Devlog: March 8, 2026
Sunday was a broad execution day: strategy and marketing infrastructure got sharper, GameLegend kept charging through product and content work, Kira continued its interop push, and MrPhilGames.com picked up two timely blog posts.
Marketing
A new marketing stack landed, including blog-post and twitter skills, plus supporting plan and project configuration work. That’s less flashy than a product feature, but strategically useful: it tightens the machinery around publishing and promotion so future marketing work can happen with less friction.
GameLegend
GameLegend was the clear center of gravity for the day.
The project pushed through a major platform build-out spanning product, auth, content, and presentation. Clerk replaced NextAuth, auth was refactored toward a client-side model that fits static generation better, and the public-facing experience improved with a landing page, OG tags, dark mode design tokens, loading skeletons, error boundaries, and better empty states.
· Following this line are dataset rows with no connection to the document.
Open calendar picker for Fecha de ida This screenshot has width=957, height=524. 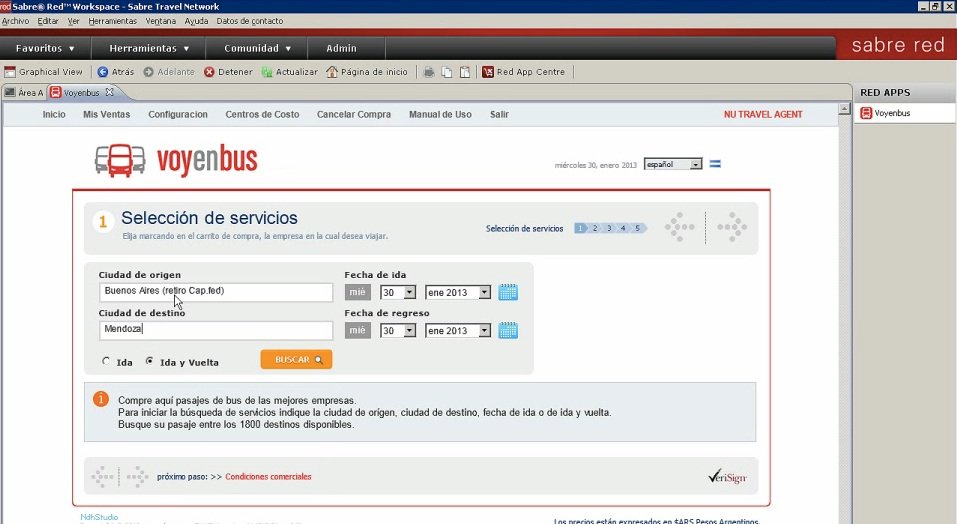[508, 292]
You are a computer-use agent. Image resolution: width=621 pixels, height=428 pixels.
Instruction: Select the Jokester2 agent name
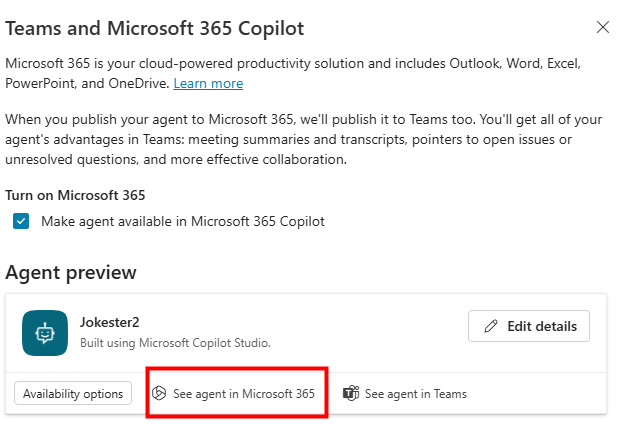click(109, 324)
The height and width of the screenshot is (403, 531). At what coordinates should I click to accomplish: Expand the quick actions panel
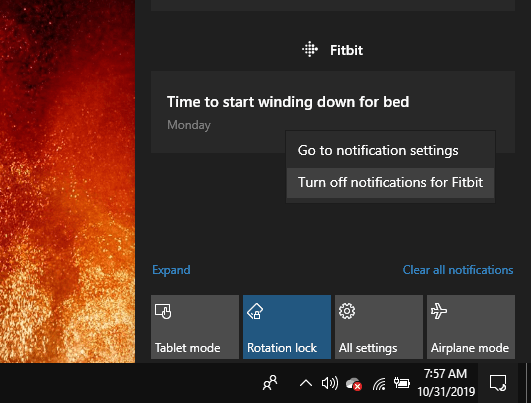pyautogui.click(x=171, y=270)
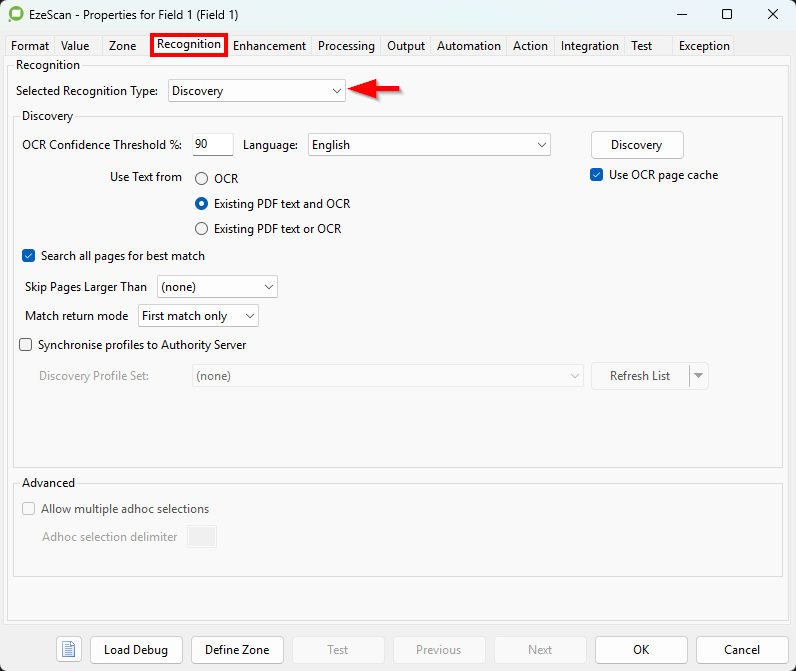Screen dimensions: 796x671
Task: Click the EzeScan app icon in title bar
Action: pyautogui.click(x=17, y=15)
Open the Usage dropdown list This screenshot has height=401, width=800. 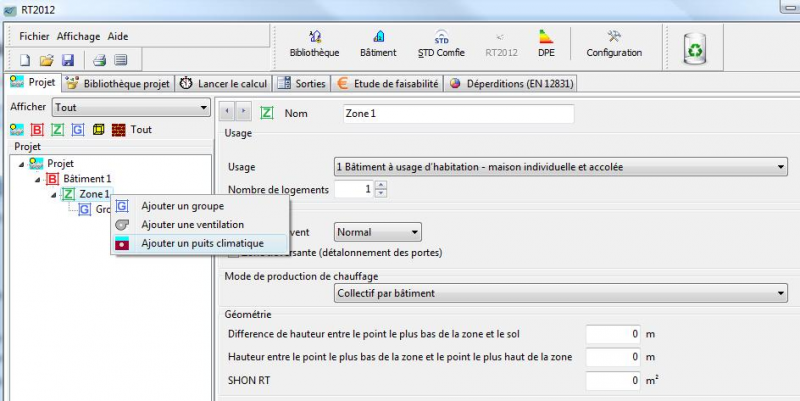[x=560, y=167]
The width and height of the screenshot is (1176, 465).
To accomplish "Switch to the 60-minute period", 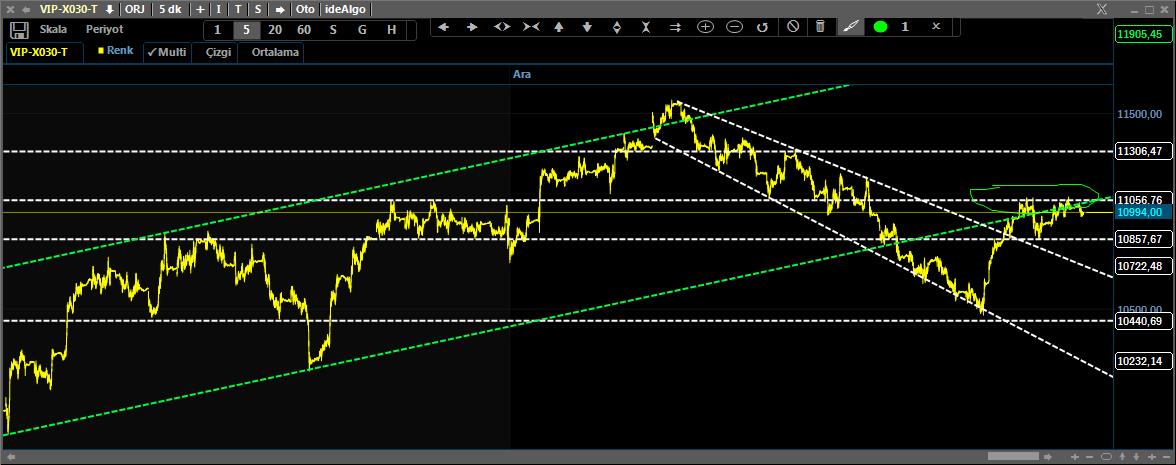I will pyautogui.click(x=304, y=30).
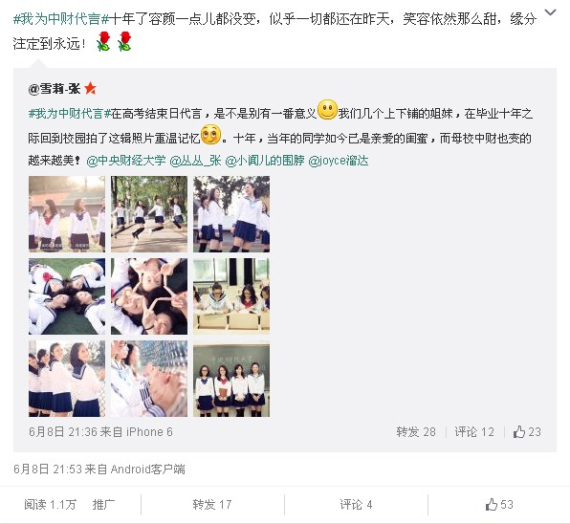Select the 评论 4 comments tab
This screenshot has width=570, height=524.
[356, 505]
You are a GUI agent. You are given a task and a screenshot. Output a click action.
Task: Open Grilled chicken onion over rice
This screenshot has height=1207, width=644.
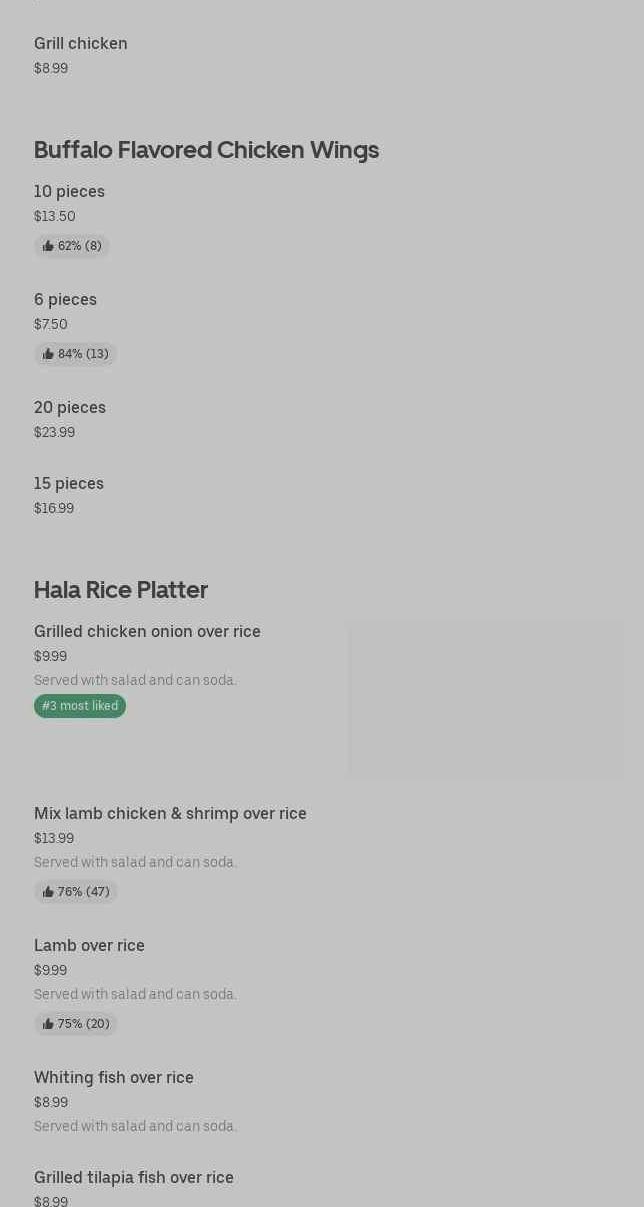(147, 632)
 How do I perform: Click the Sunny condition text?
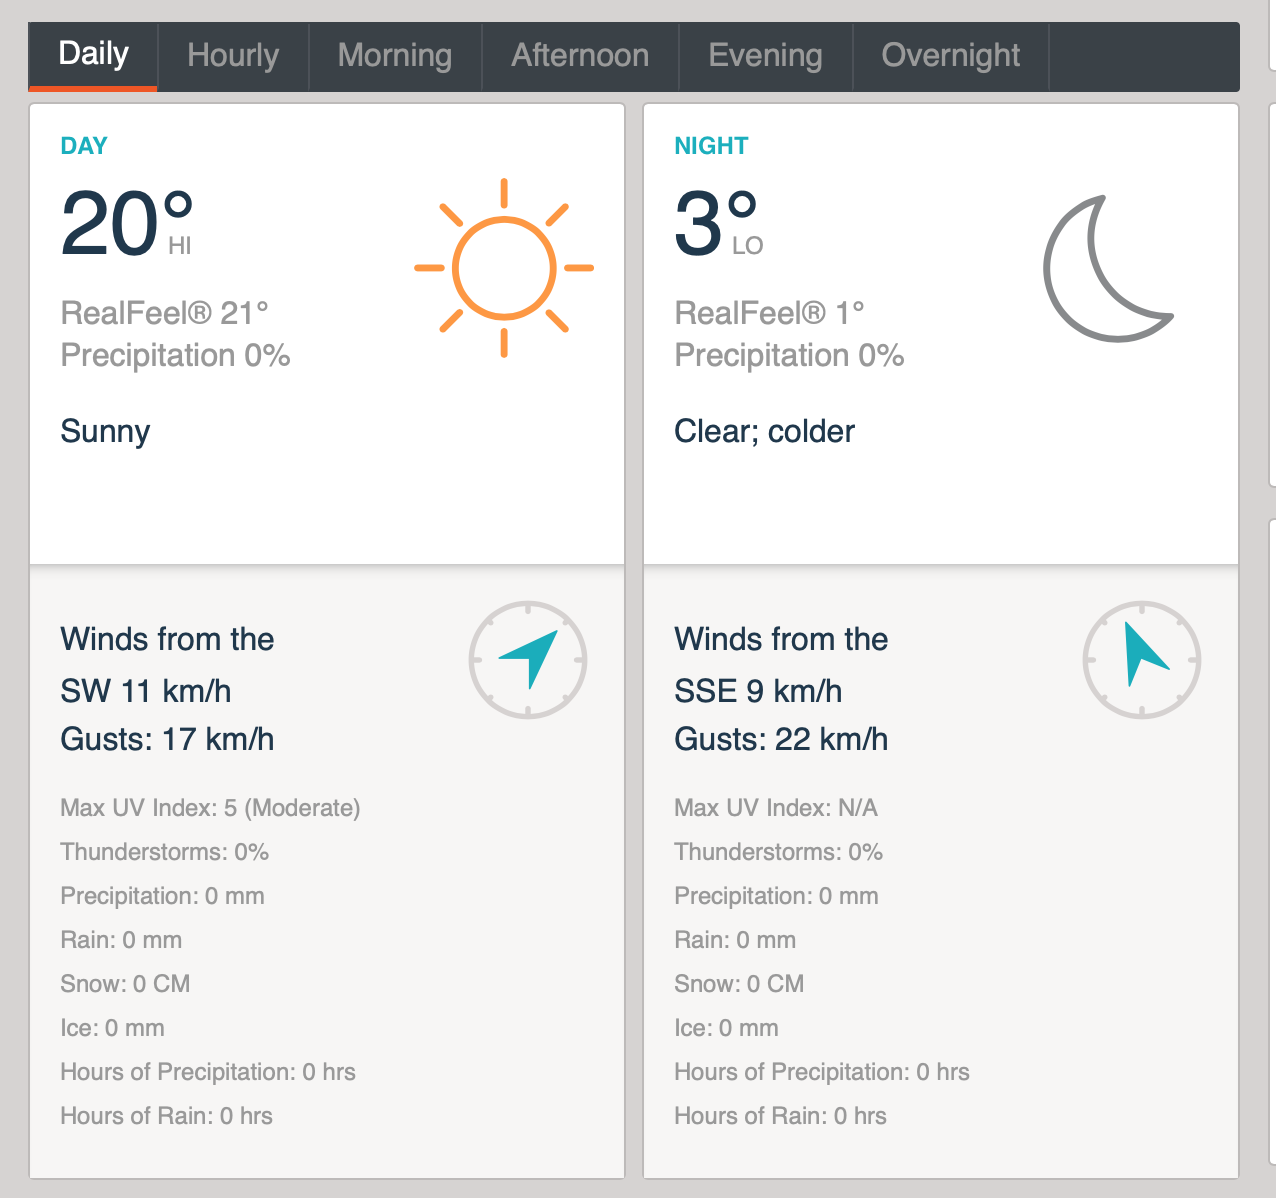105,432
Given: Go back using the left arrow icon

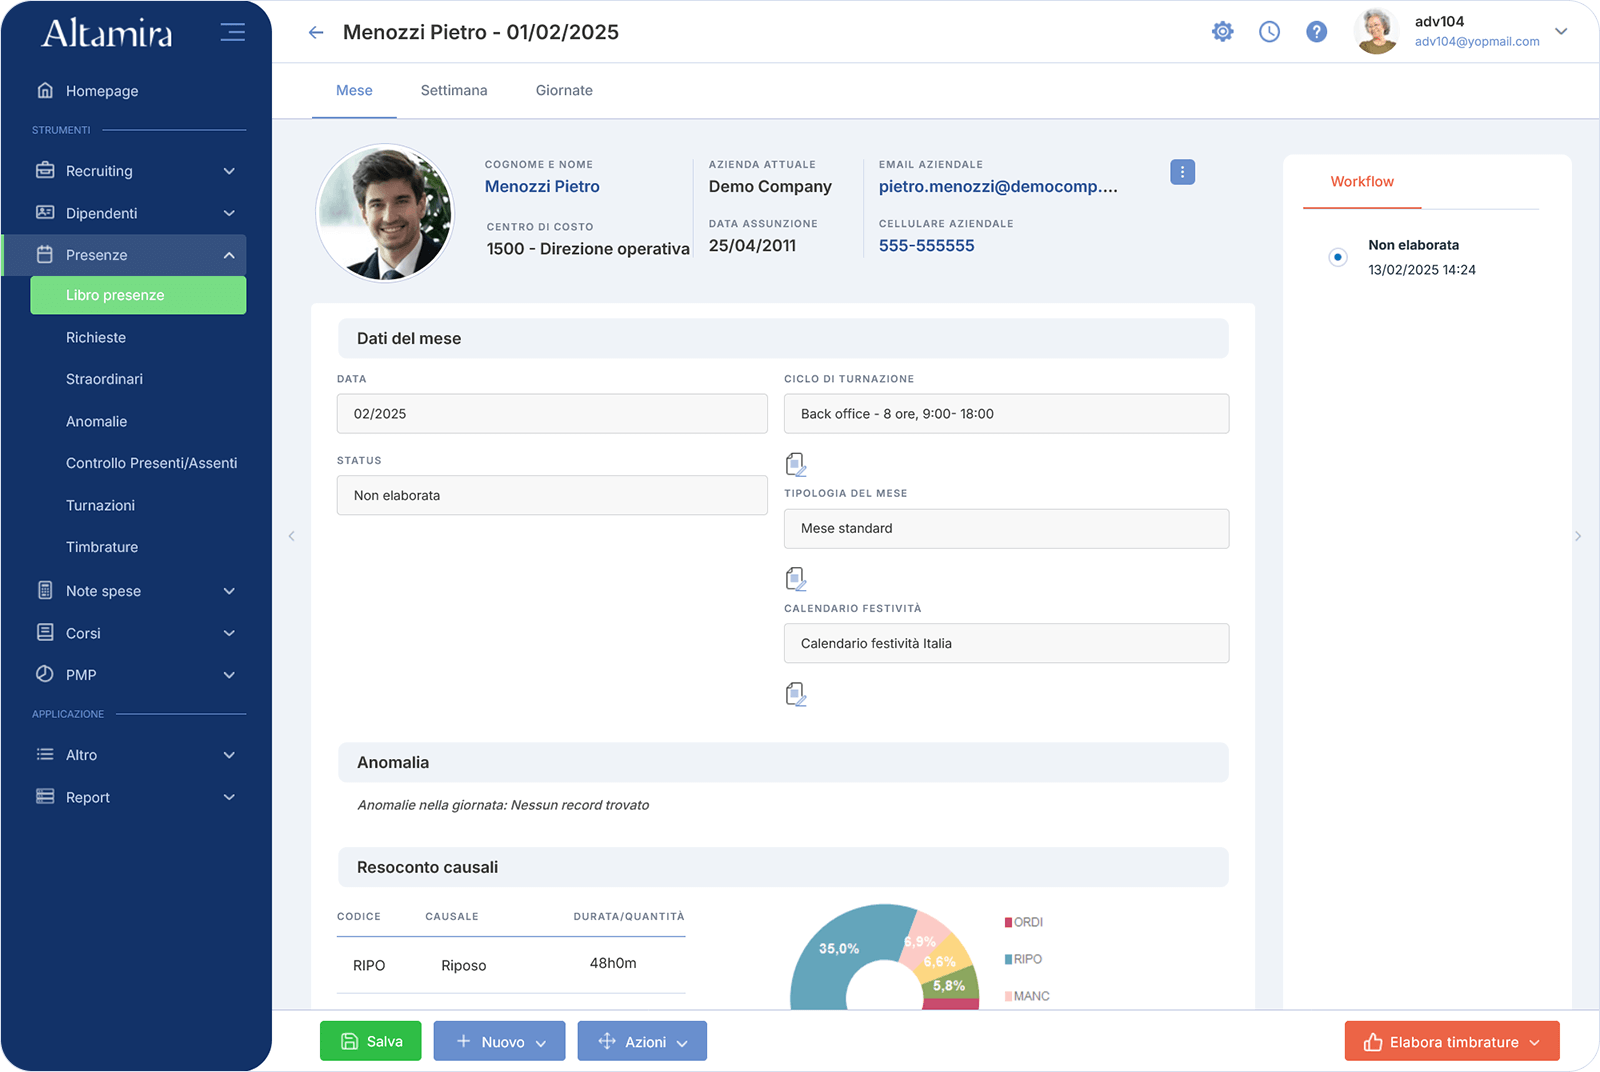Looking at the screenshot, I should [x=316, y=33].
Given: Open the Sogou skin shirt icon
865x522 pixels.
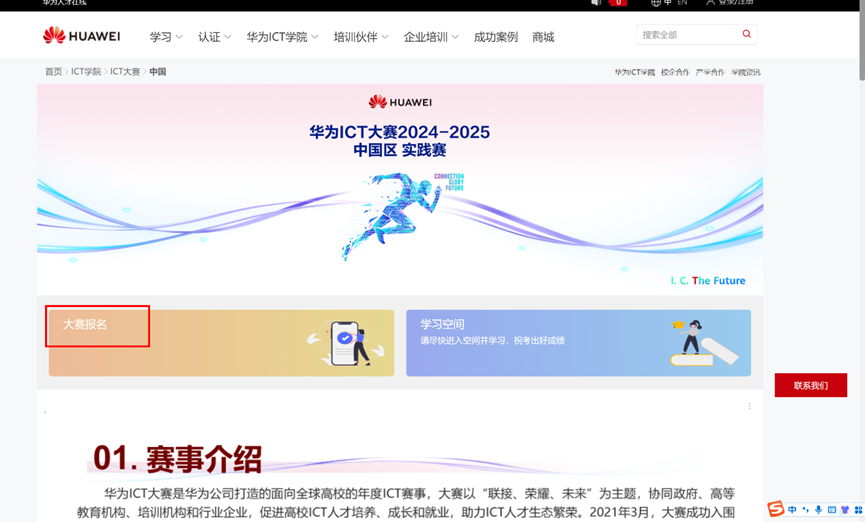Looking at the screenshot, I should point(845,510).
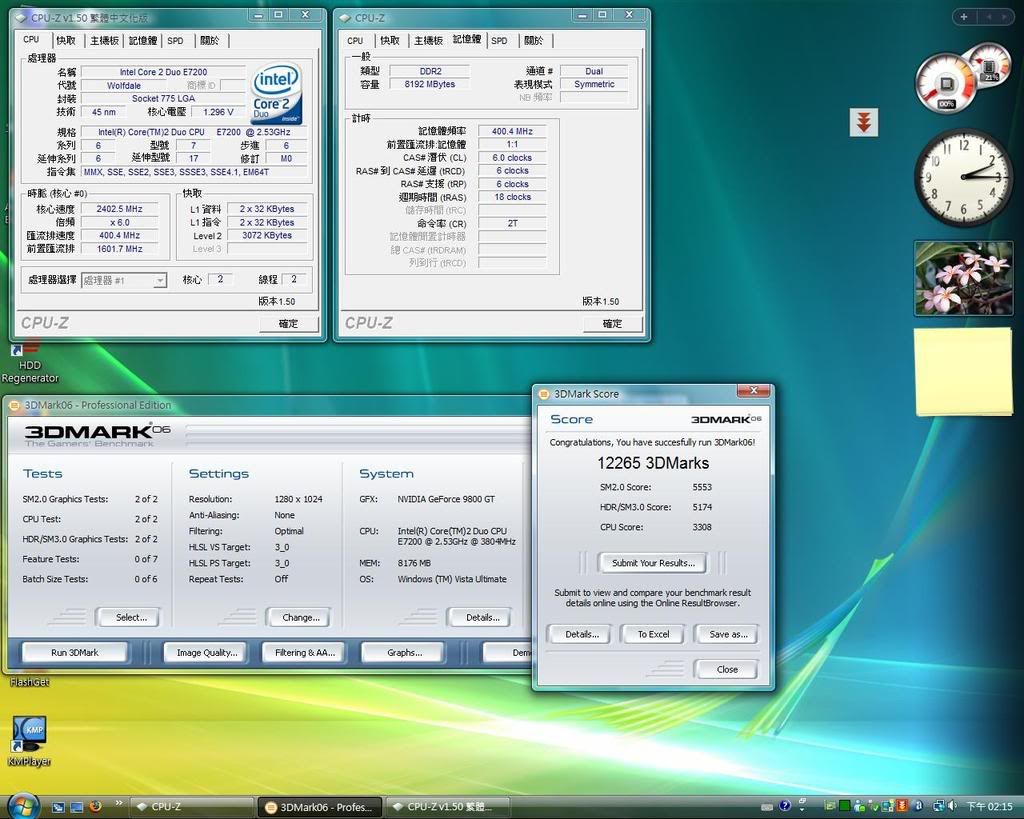Click the Windows Start orb

tap(22, 805)
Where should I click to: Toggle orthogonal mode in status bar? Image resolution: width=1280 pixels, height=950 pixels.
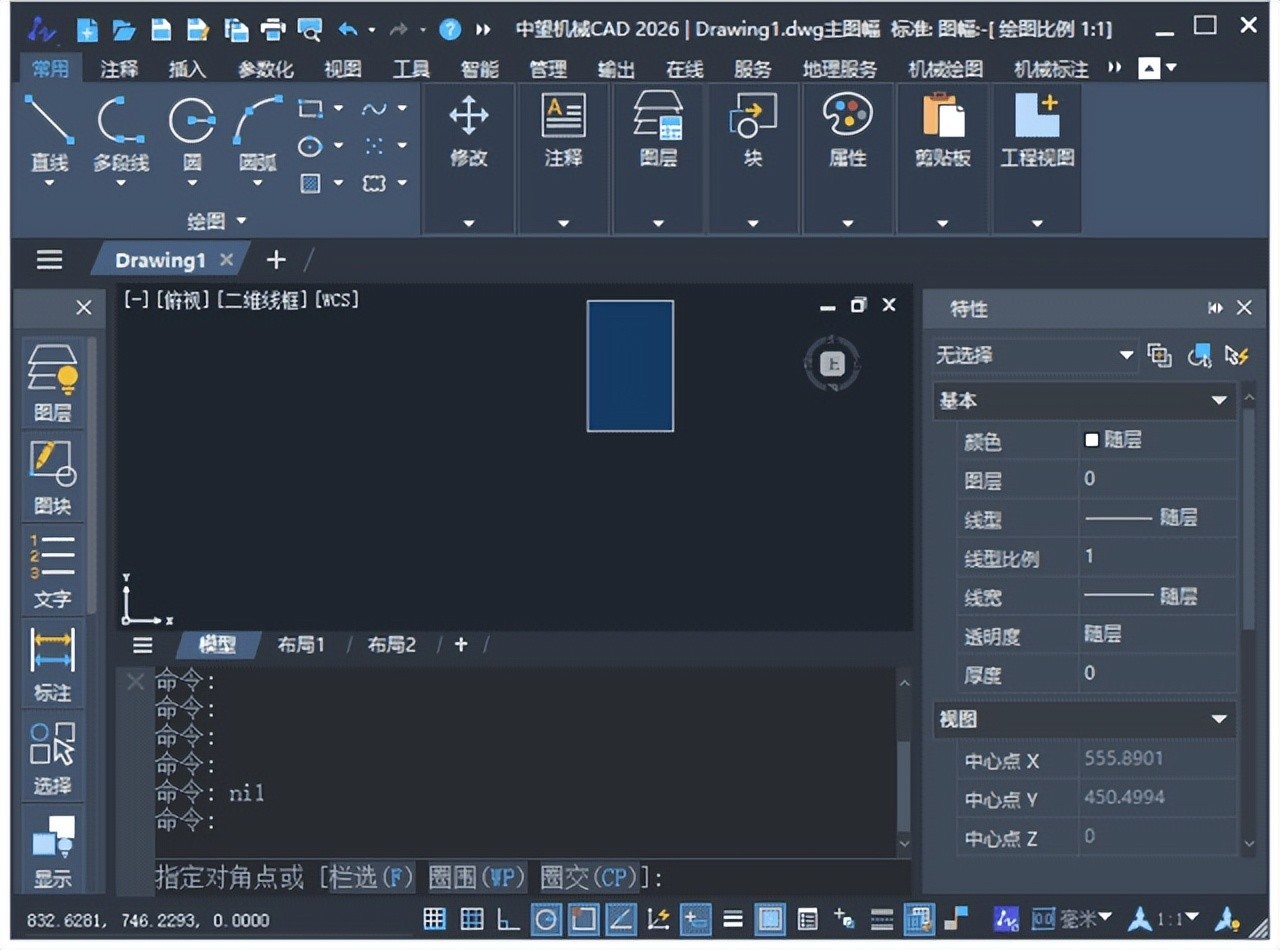pyautogui.click(x=509, y=919)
At the same time, the core recommendation and curation vision kept expanding. Community curation systems arrived with submissions, moderation, reputation, and consensus mechanics, while the personal taste DNA system gained match scores and a radar chart visualization. Supporting content also moved in lockstep, with four launch blog posts added and planning documents updated or retired as phases completed.
Overall, this reads like a project moving from "interesting concept" toward a more complete, presentable, and marketable product.
Kira
Kira stayed focused on Klar interop and the surrounding build pipeline.
Phase 4 build-system integration landed with exports and manifest support, while Phase 3 string and memory interop work continued underneath it. Follow-up commits addressed QA findings and review feedback, which is exactly what you want to see after a deep systems feature lands: implementation first, then fast stabilization.
There was also a merge commit wrapping part of that work up, suggesting the interop effort is moving through review and consolidation rather than living as a long-running side branch forever.
MrPhilGames.com
The site itself gained two new blog posts: one on Block's layoffs and what they signal for games, and another on why game discovery is the real AI bet.
That’s a good fit for the broader pattern of the day. While other repos handled tooling and product execution, MrPhilGames.com continued building the public narrative layer around games, strategy, and industry direction.